There is a wide range of misconceptions about what is safe and what is not. The matter is sufficiently complicated that a person should have professional advice. However, if there was no doctor going to be available to set a broken leg I presume you would go ahead and do the best you could. And if one had to build a bridge to get across a river and there was no structural engineer around, again I presume one would have a go at it.
Doctor's would like to have their x-ray machines available when setting a leg, and engineers would like to have their surveying equipment, specification guides, and computers or slide rules when they are building a bridge. So you can well imagine a radiological defense officer would like to have radiation detection equipment available when giving advice in a radiation defense situation.
However, if the advise, expertise, or equipment, is not available, one must go on. One rule of thumb is that if there is not enough fallout that you can see it, then there is not enough of it that it will kill you. Fallout is usually small grain dust or grit, often having a light color, but not always. It depends upon its source. The best place to spot it is on a smooth surface, like the hood of a car.
The more dense fallout is, probably the greater the hazard, although there isn't necessarily a direct correlation. It may fall thick enough that quite a little heap of it may be brushed up from a surface that is one foot square. It is possible to build, from common materials found around the home, an expedient radiation detection meter. The details for such a meter are found in books listed in the bibliography.
Even if one has commercially available radiation detection equipment there is still some considerable skill required in its use. For example, almost all survey equipment is designed to be used by an adult of normal stature. This means that if the equipment is held in the hand of a walking adult it will tell how much radiation is being received 3 1/2 feet above the ground, and particularly by the adults vital organs which are above that level. A child's or an infant's vital organs will be below that level and will be exposed to much more hazardous levels than an adult's. For this reason, if one is passing through an area that is suspected to have any radiation at all, a child should be carried on an adult's shoulders.
There is another rule of thumb that for every seven fold increase in time radioactivity will decrease by ten fold. This is called the seven/ten rule. This is based upon standard decay. It is useful as an example, for training, and in building theoretical models, but in actual practice the decay rate is likely to be something quite different. It is determined by the isotopic composition of the matter under consideration.

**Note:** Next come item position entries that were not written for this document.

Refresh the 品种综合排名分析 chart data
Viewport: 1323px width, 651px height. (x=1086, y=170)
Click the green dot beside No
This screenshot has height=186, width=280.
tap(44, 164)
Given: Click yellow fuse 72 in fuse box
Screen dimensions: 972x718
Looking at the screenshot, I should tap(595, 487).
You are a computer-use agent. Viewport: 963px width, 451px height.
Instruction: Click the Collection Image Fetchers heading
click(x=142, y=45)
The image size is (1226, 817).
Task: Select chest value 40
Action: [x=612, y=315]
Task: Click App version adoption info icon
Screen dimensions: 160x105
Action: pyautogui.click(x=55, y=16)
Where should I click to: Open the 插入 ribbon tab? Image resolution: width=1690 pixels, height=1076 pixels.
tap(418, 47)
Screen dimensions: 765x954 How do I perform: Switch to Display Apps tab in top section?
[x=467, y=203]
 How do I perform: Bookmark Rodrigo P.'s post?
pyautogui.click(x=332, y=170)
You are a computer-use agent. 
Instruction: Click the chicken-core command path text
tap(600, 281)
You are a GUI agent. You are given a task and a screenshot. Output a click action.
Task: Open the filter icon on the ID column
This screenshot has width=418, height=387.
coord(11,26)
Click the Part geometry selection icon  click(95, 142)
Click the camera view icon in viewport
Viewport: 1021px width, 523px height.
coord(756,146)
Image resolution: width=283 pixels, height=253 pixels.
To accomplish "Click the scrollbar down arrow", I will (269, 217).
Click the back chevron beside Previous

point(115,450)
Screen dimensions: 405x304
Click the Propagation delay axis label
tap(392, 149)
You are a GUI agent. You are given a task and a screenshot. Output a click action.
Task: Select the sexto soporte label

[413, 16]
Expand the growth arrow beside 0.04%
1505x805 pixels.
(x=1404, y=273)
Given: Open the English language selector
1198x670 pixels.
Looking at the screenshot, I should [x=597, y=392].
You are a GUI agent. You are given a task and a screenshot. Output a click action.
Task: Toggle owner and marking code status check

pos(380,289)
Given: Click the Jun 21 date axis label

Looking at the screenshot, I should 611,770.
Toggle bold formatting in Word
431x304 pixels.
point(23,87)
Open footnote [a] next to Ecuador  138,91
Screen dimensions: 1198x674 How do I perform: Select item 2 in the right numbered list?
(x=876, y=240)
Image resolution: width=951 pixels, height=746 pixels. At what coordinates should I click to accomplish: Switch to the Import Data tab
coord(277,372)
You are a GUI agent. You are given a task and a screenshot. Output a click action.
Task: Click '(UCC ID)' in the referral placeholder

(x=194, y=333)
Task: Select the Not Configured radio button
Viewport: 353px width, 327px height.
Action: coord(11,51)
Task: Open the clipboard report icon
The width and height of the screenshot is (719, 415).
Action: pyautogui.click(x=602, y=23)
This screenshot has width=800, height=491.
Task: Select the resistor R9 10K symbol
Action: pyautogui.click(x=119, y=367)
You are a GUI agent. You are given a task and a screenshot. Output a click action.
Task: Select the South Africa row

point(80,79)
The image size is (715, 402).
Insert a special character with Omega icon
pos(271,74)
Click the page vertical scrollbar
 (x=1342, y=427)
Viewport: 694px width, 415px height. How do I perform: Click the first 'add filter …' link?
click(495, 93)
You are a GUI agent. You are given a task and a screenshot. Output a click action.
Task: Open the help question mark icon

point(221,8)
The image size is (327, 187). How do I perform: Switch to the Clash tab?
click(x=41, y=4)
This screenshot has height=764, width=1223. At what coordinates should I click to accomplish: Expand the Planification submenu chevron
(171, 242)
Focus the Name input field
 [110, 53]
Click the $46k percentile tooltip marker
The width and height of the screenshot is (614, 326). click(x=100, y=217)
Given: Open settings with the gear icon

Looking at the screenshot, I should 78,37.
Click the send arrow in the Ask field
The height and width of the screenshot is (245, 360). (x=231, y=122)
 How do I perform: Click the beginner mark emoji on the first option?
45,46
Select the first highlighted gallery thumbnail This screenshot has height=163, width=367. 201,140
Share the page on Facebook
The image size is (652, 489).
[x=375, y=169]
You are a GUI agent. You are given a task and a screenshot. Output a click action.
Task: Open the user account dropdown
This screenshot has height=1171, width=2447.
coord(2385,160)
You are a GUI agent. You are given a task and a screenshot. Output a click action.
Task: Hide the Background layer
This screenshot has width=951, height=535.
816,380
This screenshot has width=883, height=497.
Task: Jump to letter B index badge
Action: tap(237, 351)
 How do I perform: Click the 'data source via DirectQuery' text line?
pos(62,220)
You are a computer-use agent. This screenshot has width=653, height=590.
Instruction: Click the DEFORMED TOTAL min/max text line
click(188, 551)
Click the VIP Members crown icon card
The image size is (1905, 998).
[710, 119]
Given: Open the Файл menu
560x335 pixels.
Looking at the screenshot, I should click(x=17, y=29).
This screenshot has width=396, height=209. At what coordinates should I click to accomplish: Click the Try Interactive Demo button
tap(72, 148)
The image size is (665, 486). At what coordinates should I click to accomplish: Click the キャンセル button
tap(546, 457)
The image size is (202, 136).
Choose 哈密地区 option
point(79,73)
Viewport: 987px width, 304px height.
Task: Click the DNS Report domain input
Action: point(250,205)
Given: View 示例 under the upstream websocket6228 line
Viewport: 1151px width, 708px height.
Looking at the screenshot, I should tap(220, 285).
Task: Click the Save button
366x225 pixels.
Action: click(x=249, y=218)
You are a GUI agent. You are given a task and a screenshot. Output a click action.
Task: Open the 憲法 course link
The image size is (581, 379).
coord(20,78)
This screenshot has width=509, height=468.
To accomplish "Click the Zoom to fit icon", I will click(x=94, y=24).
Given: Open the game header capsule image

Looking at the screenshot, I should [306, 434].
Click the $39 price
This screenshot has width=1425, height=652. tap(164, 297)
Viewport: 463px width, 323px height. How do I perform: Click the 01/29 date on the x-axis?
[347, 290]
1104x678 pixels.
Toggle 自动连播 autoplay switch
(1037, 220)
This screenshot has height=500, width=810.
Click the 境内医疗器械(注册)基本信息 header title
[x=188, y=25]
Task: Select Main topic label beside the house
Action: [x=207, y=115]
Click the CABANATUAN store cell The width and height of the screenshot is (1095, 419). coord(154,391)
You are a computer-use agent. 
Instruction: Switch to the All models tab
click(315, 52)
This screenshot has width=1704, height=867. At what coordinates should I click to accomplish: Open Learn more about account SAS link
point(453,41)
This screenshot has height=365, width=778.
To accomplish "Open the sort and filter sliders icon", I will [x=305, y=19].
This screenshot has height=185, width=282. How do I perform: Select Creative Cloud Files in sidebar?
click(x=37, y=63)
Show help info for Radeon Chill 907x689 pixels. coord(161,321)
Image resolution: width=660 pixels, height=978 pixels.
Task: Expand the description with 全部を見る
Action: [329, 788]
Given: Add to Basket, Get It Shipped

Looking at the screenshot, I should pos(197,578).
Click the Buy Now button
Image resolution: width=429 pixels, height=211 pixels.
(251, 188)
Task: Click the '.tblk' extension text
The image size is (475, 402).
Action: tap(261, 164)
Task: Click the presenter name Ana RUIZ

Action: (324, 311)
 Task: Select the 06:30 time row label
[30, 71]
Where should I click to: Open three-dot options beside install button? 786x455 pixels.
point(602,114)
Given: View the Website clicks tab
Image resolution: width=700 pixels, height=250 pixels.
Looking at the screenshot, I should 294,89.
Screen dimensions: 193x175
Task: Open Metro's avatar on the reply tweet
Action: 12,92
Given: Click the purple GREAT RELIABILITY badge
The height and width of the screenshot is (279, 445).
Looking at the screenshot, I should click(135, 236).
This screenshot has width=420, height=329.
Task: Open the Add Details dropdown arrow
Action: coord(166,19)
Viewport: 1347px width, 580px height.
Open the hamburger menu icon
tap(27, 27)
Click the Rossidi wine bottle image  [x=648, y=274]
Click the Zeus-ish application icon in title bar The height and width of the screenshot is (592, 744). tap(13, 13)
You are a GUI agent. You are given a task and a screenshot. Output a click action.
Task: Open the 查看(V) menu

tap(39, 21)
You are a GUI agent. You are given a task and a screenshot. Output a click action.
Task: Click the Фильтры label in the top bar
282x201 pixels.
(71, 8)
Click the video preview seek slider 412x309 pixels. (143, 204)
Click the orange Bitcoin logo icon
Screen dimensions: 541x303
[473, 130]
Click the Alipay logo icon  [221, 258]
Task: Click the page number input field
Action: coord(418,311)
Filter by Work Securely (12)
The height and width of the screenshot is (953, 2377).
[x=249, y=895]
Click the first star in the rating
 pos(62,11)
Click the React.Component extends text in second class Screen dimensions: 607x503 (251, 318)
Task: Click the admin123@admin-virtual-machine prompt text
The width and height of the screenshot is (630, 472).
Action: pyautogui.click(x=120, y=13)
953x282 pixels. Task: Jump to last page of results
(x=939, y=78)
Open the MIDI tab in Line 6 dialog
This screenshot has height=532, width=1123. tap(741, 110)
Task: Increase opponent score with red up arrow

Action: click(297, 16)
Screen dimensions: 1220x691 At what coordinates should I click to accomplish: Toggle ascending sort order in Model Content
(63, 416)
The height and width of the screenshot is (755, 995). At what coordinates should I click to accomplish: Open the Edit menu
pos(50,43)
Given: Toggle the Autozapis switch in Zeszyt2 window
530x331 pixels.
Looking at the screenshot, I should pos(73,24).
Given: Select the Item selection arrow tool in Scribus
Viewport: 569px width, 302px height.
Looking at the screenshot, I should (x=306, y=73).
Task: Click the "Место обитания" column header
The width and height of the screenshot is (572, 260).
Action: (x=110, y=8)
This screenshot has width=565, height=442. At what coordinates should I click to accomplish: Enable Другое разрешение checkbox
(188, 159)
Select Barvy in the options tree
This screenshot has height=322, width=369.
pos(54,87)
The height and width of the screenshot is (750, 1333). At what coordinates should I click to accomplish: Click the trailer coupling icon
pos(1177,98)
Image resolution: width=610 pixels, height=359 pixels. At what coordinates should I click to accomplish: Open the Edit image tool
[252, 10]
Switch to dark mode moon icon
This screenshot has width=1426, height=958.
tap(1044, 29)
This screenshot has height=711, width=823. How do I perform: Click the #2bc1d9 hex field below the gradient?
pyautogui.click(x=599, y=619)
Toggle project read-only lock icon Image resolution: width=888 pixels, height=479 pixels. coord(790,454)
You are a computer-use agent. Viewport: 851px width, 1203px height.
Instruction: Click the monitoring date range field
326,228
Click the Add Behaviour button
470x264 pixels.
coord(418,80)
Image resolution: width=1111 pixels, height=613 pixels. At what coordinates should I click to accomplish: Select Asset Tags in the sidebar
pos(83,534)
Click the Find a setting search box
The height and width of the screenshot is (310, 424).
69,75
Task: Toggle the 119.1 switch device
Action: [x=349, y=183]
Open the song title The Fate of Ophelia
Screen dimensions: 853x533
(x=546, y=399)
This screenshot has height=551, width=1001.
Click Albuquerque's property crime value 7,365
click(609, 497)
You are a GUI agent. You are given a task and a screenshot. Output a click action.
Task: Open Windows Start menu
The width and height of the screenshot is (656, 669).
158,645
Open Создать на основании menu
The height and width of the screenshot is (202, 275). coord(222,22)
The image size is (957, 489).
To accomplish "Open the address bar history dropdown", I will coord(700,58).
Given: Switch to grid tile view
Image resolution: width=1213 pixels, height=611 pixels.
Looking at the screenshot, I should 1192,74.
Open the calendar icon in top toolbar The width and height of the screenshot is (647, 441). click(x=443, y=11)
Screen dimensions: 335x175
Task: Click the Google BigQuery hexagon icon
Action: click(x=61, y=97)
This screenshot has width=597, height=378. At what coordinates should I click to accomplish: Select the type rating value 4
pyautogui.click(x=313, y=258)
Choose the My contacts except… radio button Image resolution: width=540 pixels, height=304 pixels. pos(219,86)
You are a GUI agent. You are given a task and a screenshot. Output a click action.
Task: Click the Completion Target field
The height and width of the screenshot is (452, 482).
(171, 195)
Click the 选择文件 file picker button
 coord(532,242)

There is another commonly held misconception among semi-trained individuals that low levels of radiation cannot be rapidly fatal. Someone, after several days in the confines of a cramped expedient shelter, might conclude that because their meters now indicate a very low level of radioactivity (or perhaps no radioactivity if it is a high-range instrument), that it would now be all right to go outside and sleep on the ground in the cool breezes beneath the bright summer stars.
The fallacy again arises from taking measurements at a level that assumes the vital organs are well above the radiation source. This is not the case when a person is stretched out on the ground for long hours of sleep. These long hours of low level radiation exposure to the vital organs will result in a fatality in just a few days.
Likewise, perfectly healthy adults who take infants out of the cramped, unpleasant, expedient shelter to allow them to play during the day on a blanket spread out on the ground will be quite shocked to see those infants sicken and die in just a few days while they themselves remain healthy. The infant's vital organs again being close to the weak radiation source for a long period while the adults' vital organs are being protected by distance.